Home?
My alarm will ring momentarily and I will probably be a little late for prayer.
I have arrived safely at my home on Meadowpark Ave East in Stamford. It's home; it's not home; I am not sure. I know there is always some sense of misgiving when I leave Israel.
I got to speaking to a Mr. Kahana, of Monsey (he's in the interior door business (commercial)), and he made a comment that it's an interesting halachic question about how many days one sholud keep. My reply was that we all make our own deals with G-d. Holding myself to my own standard, I'm probably damned anyway (but that's not exactly how we jews view the afterlife, I think; I have no idea there either). I really feel ignorant so much of the time.
I met Mr. Kahana when he was scouting the plane for potentially empty seats. He wanted to make some space for his family and saw the two seats next to mine were free.
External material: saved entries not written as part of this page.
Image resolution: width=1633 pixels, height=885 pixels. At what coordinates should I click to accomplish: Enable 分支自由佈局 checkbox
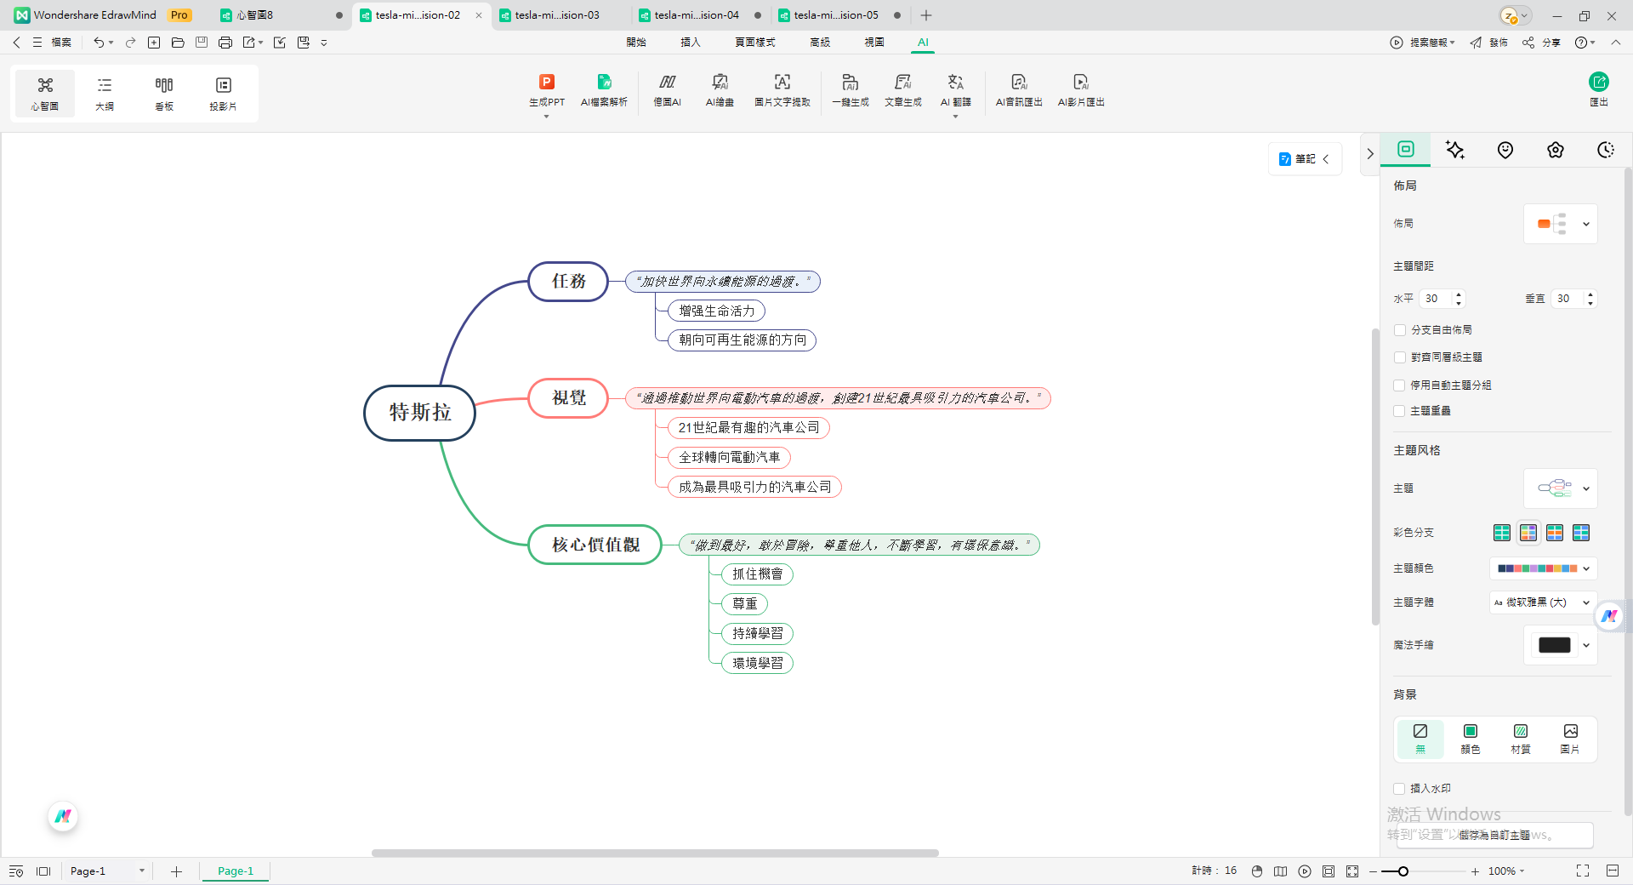click(1400, 330)
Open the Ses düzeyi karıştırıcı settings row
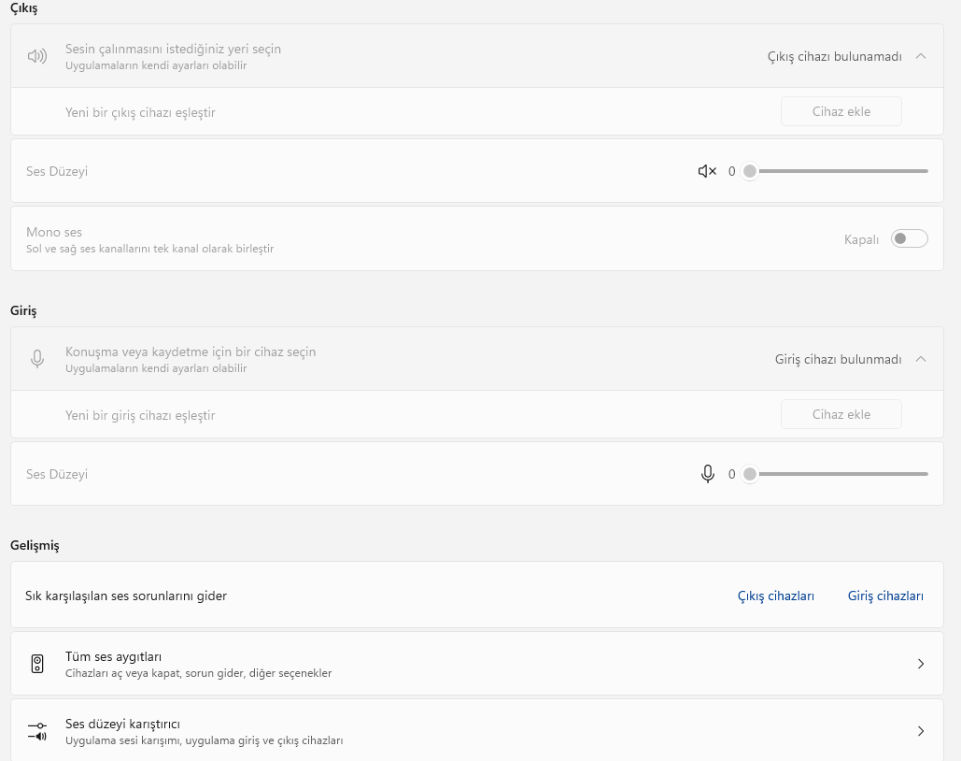Viewport: 961px width, 761px height. click(467, 731)
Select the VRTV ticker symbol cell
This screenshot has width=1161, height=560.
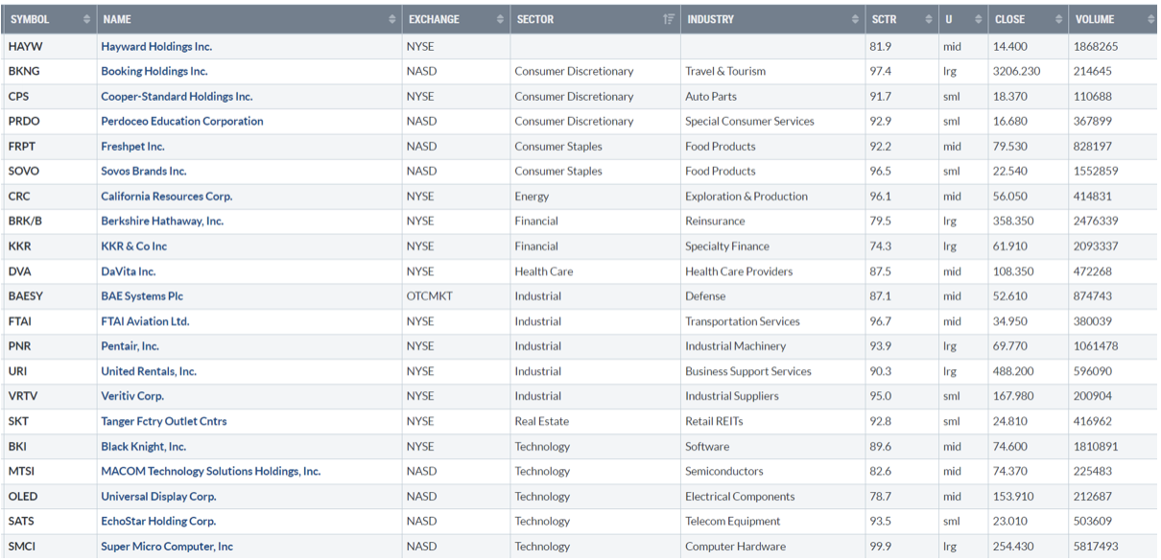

I like to think the fact that I dress up made me an easier person to talk to. Anyway, I told him he could sit there if he learns something with me, but a few moments later the seat was occupied.
The plane was pretty full. I didn't overcaffienate myself. I got good sleep.
I meant to go to bed, but then I listened to Ben's yesterday show, and then I spent the rest of my night writing a letter regarding getting to the closing of our building in Yoqneam, which I sent for your mom's review, and she asked me to send it to the lawyer to look at. Half the time I spent writing the lettter was reviewing the contract, in Hebrew.
The Hebrew was actually not so hard for me, especially not with the Google assist. This just had me making myself more wrong more for not giving Israel more of a chance.
And there's the part that says “I'm just going to close out the PI and pawn off the Workers' Comp and if I haven't got enough estate work to thrive on, close down, sell off, and take my trip.”
Now I go pray.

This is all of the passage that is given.